Output every line of the material below as a numbered list, omitting the blank lines.

* begin Recorded data *

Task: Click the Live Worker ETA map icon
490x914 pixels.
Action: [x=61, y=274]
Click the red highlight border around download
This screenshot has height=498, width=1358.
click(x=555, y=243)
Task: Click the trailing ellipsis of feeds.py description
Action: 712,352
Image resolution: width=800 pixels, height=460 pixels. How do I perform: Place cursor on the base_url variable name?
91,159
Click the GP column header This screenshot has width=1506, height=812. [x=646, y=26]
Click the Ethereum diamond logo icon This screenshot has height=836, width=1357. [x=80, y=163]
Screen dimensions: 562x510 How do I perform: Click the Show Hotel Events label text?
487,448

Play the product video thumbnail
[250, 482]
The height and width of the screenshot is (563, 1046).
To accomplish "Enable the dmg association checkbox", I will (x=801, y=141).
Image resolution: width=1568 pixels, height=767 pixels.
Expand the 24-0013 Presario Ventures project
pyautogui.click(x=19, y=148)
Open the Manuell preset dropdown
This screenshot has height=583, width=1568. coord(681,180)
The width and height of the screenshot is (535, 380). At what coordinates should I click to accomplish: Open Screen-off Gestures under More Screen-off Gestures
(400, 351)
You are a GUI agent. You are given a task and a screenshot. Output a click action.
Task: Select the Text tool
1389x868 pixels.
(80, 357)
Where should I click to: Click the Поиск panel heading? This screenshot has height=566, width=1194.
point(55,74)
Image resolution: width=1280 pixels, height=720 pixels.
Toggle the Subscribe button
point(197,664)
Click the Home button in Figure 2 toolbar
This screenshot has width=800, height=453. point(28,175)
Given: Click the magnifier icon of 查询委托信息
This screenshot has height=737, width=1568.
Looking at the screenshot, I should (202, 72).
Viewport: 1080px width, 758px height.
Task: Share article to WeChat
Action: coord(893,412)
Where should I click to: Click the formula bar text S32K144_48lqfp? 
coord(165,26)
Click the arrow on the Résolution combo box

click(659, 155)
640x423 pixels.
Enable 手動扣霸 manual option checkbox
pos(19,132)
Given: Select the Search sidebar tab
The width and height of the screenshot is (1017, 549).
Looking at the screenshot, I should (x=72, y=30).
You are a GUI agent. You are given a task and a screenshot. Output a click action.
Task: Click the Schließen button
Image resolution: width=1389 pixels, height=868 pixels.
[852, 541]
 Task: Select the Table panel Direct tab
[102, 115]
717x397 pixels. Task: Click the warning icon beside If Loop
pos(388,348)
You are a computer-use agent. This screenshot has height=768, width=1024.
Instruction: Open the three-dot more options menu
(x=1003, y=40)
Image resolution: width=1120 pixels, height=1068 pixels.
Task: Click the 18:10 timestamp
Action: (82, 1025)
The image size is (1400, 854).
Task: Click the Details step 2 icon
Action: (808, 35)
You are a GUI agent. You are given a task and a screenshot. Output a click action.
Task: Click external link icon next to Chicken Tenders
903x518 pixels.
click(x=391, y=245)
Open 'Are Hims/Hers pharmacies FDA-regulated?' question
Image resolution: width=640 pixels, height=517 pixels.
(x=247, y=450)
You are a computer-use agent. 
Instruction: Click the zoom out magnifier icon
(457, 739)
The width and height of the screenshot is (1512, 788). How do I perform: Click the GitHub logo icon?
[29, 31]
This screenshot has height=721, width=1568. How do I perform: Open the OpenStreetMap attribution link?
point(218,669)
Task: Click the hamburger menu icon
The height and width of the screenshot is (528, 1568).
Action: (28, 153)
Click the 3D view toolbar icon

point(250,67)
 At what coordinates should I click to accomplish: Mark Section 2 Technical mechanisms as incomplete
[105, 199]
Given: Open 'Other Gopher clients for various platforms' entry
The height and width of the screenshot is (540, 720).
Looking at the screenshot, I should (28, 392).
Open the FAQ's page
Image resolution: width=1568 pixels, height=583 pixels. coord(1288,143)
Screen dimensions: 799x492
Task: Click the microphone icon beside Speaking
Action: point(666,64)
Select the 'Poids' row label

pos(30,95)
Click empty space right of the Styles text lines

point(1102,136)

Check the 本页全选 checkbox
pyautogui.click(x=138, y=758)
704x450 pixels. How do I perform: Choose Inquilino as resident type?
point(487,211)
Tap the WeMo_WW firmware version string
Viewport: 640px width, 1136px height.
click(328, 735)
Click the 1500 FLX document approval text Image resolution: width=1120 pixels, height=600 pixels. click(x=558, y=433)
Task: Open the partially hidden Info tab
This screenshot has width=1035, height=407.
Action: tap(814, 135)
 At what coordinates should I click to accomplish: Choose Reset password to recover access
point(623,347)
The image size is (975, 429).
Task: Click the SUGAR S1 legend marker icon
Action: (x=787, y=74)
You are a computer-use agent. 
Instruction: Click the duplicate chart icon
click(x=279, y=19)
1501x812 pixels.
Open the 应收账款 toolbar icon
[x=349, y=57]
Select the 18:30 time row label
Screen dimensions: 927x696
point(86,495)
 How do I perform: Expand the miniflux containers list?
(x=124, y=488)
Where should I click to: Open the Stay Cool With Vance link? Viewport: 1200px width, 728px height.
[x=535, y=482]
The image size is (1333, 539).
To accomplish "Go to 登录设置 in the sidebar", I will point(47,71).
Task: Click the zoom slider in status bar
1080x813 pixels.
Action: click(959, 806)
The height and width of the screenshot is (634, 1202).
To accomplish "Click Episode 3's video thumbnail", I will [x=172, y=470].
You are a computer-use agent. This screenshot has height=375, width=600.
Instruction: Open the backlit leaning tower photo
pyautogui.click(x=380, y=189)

* end Recorded data *

* _Worked answer_
1. Task: Click the Live Worker ETA map icon
2. 490x914 pixels.
3. Action: [x=61, y=274]
4. Click the red highlight border around download
5. This screenshot has height=498, width=1358.
6. click(x=555, y=243)
7. Task: Click the trailing ellipsis of feeds.py description
8. Action: 712,352
9. Image resolution: width=800 pixels, height=460 pixels. How do I perform: Place cursor on the base_url variable name?
10. 91,159
11. Click the GP column header This screenshot has width=1506, height=812. [x=646, y=26]
12. Click the Ethereum diamond logo icon This screenshot has height=836, width=1357. [x=80, y=163]
13. Screen dimensions: 562x510 How do I perform: Click the Show Hotel Events label text?
14. 487,448
15. Play the product video thumbnail
16. [250, 482]
17. The height and width of the screenshot is (563, 1046).
18. To accomplish "Enable the dmg association checkbox", I will (x=801, y=141).
19. Image resolution: width=1568 pixels, height=767 pixels.
20. Expand the 24-0013 Presario Ventures project
21. pyautogui.click(x=19, y=148)
22. Open the Manuell preset dropdown
23. This screenshot has height=583, width=1568. coord(681,180)
24. The width and height of the screenshot is (535, 380). At what coordinates should I click to accomplish: Open Screen-off Gestures under More Screen-off Gestures
25. (400, 351)
26. You are a GUI agent. You are given a task and a screenshot. Output a click action.
27. Task: Select the Text tool
28. 1389x868 pixels.
29. (80, 357)
30. Where should I click to: Click the Поиск panel heading? This screenshot has height=566, width=1194.
31. point(55,74)
32. Image resolution: width=1280 pixels, height=720 pixels.
33. Toggle the Subscribe button
34. point(197,664)
35. Click the Home button in Figure 2 toolbar
36. This screenshot has width=800, height=453. point(28,175)
37. Given: Click the magnifier icon of 查询委托信息
38. This screenshot has height=737, width=1568.
39. Looking at the screenshot, I should (202, 72).
40. Viewport: 1080px width, 758px height.
41. Task: Share article to WeChat
42. Action: coord(893,412)
43. Where should I click to: Click the formula bar text S32K144_48lqfp? 
44. coord(165,26)
45. Click the arrow on the Résolution combo box
46. click(659, 155)
47. 640x423 pixels.
48. Enable 手動扣霸 manual option checkbox
49. pos(19,132)
50. Given: Select the Search sidebar tab
51. The width and height of the screenshot is (1017, 549).
52. Looking at the screenshot, I should (x=72, y=30).
53. You are a GUI agent. You are given a task and a screenshot. Output a click action.
54. Task: Click the Schließen button
55. Image resolution: width=1389 pixels, height=868 pixels.
56. [852, 541]
57.  Task: Select the Table panel Direct tab
58. [102, 115]
59. 717x397 pixels. Task: Click the warning icon beside If Loop
60. pos(388,348)
61. You are a computer-use agent. This screenshot has height=768, width=1024.
62. Instruction: Open the three-dot more options menu
63. (x=1003, y=40)
64. Image resolution: width=1120 pixels, height=1068 pixels.
65. Task: Click the 18:10 timestamp
66. Action: (82, 1025)
67. The image size is (1400, 854).
68. Task: Click the Details step 2 icon
69. Action: (808, 35)
70. You are a GUI agent. You are given a task and a screenshot. Output a click action.
71. Task: Click external link icon next to Chicken Tenders
72. 903x518 pixels.
73. click(x=391, y=245)
74. Open 'Are Hims/Hers pharmacies FDA-regulated?' question
75. Image resolution: width=640 pixels, height=517 pixels.
76. (x=247, y=450)
77. You are a computer-use agent. 
78. Instruction: Click the zoom out magnifier icon
79. (457, 739)
80. The width and height of the screenshot is (1512, 788). How do I perform: Click the GitHub logo icon?
81. [29, 31]
82. This screenshot has height=721, width=1568. How do I perform: Open the OpenStreetMap attribution link?
83. point(218,669)
84. Task: Click the hamburger menu icon
85. The height and width of the screenshot is (528, 1568).
86. Action: (28, 153)
87. Click the 3D view toolbar icon
88. point(250,67)
89.  At what coordinates should I click to accomplish: Mark Section 2 Technical mechanisms as incomplete
90. [105, 199]
91. Given: Open 'Other Gopher clients for various platforms' entry
92. The height and width of the screenshot is (540, 720).
93. Looking at the screenshot, I should (28, 392).
94. Open the FAQ's page
95. Image resolution: width=1568 pixels, height=583 pixels. coord(1288,143)
96. Screen dimensions: 799x492
97. Task: Click the microphone icon beside Speaking
98. Action: point(666,64)
99. Select the 'Poids' row label
100. pos(30,95)
101. Click empty space right of the Styles text lines
102. point(1102,136)
103. Check the 本页全选 checkbox
104. pyautogui.click(x=138, y=758)
105. 704x450 pixels. How do I perform: Choose Inquilino as resident type?
106. point(487,211)
107. Tap the WeMo_WW firmware version string
108. Viewport: 640px width, 1136px height.
109. click(328, 735)
110. Click the 1500 FLX document approval text Image resolution: width=1120 pixels, height=600 pixels. click(x=558, y=433)
111. Task: Open the partially hidden Info tab
112. This screenshot has width=1035, height=407.
113. Action: tap(814, 135)
114.  At what coordinates should I click to accomplish: Choose Reset password to recover access
115. point(623,347)
116. The image size is (975, 429).
117. Task: Click the SUGAR S1 legend marker icon
118. Action: (x=787, y=74)
119. You are a computer-use agent. 
120. Instruction: Click the duplicate chart icon
121. click(x=279, y=19)
122. 1501x812 pixels.
123. Open the 应收账款 toolbar icon
124. [x=349, y=57]
125. Select the 18:30 time row label
126. Screen dimensions: 927x696
127. point(86,495)
128.  How do I perform: Expand the miniflux containers list?
129. (x=124, y=488)
130. Where should I click to: Open the Stay Cool With Vance link? Viewport: 1200px width, 728px height.
131. [x=535, y=482]
132. The image size is (1333, 539).
133. To accomplish "Go to 登录设置 in the sidebar", I will point(47,71).
134. Task: Click the zoom slider in status bar
135. 1080x813 pixels.
136. Action: click(959, 806)
137. The height and width of the screenshot is (634, 1202).
138. To accomplish "Click Episode 3's video thumbnail", I will [x=172, y=470].
139. You are a computer-use agent. This screenshot has height=375, width=600.
140. Instruction: Open the backlit leaning tower photo
141. pyautogui.click(x=380, y=189)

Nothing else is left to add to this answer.